• **WHAT THE TASK ASKS**:
Reproduce the data exactly and drop any pictures it holds.

• **INFORMATION GIVEN**:
..............................
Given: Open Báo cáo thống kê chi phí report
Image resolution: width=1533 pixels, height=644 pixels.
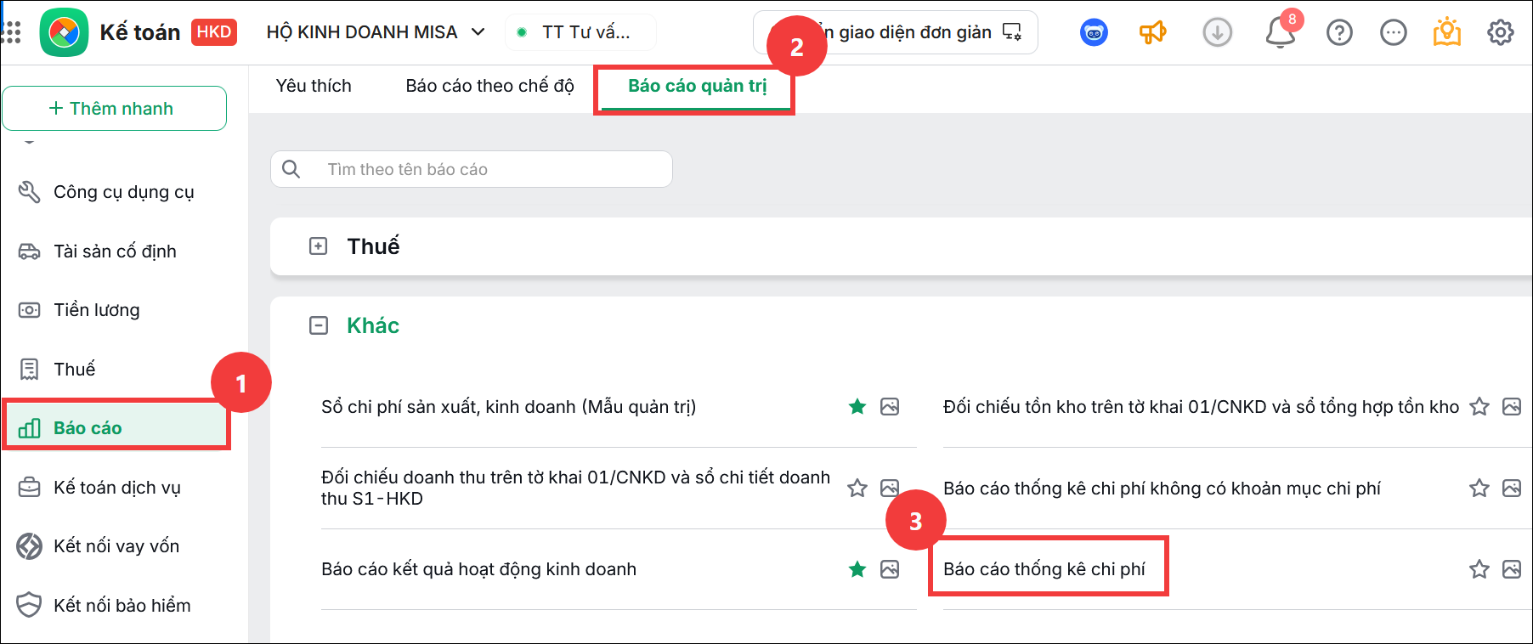Looking at the screenshot, I should click(x=1044, y=569).
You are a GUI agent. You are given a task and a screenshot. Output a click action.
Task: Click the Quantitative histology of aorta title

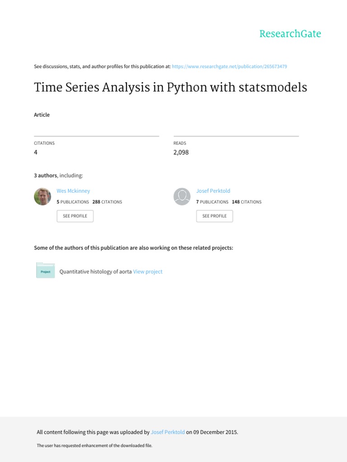(x=96, y=272)
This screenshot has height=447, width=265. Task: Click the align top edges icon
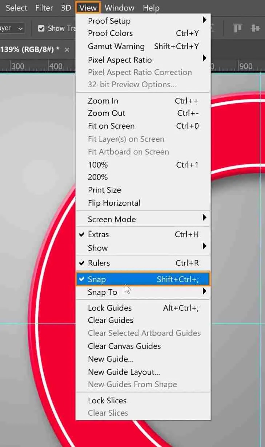pos(237,28)
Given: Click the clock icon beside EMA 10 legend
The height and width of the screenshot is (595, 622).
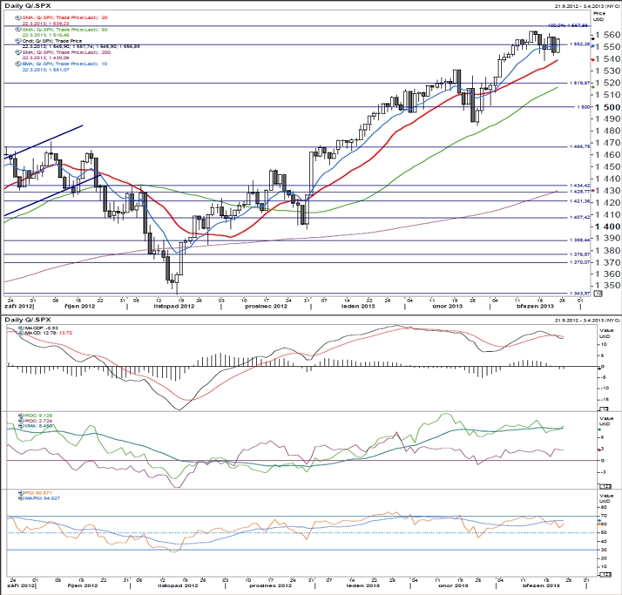Looking at the screenshot, I should click(x=17, y=64).
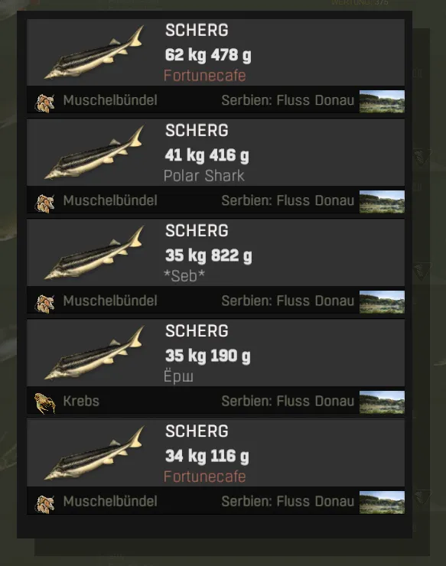Select the 41 kg 416 g Scherg fish image

[95, 153]
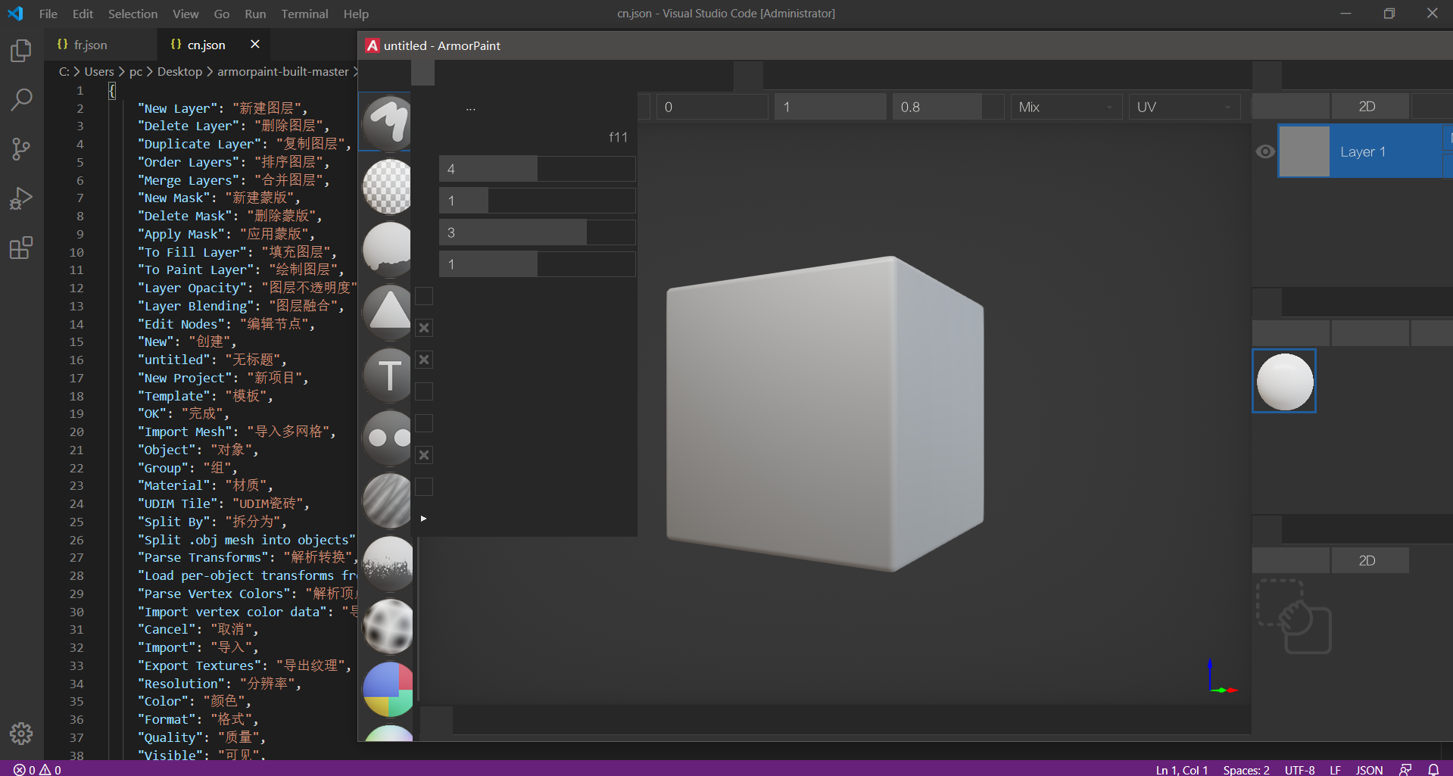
..............................
• **SOLUTION FOR THIS TASK**:
Given: Open Báo cáo thống kê chi phí report
Image resolution: width=1533 pixels, height=644 pixels.
Looking at the screenshot, I should click(x=1044, y=569).
You are a GUI agent. You are given a task and a screenshot. Output a click action.
Task: Click the Quantitative histology of aorta title

(x=96, y=272)
This screenshot has height=447, width=265. Task: Click the align top edges icon
pos(237,28)
Given: Click the clock icon beside EMA 10 legend
The height and width of the screenshot is (595, 622).
Looking at the screenshot, I should click(x=17, y=64).
Select the 41 kg 416 g Scherg fish image

[95, 153]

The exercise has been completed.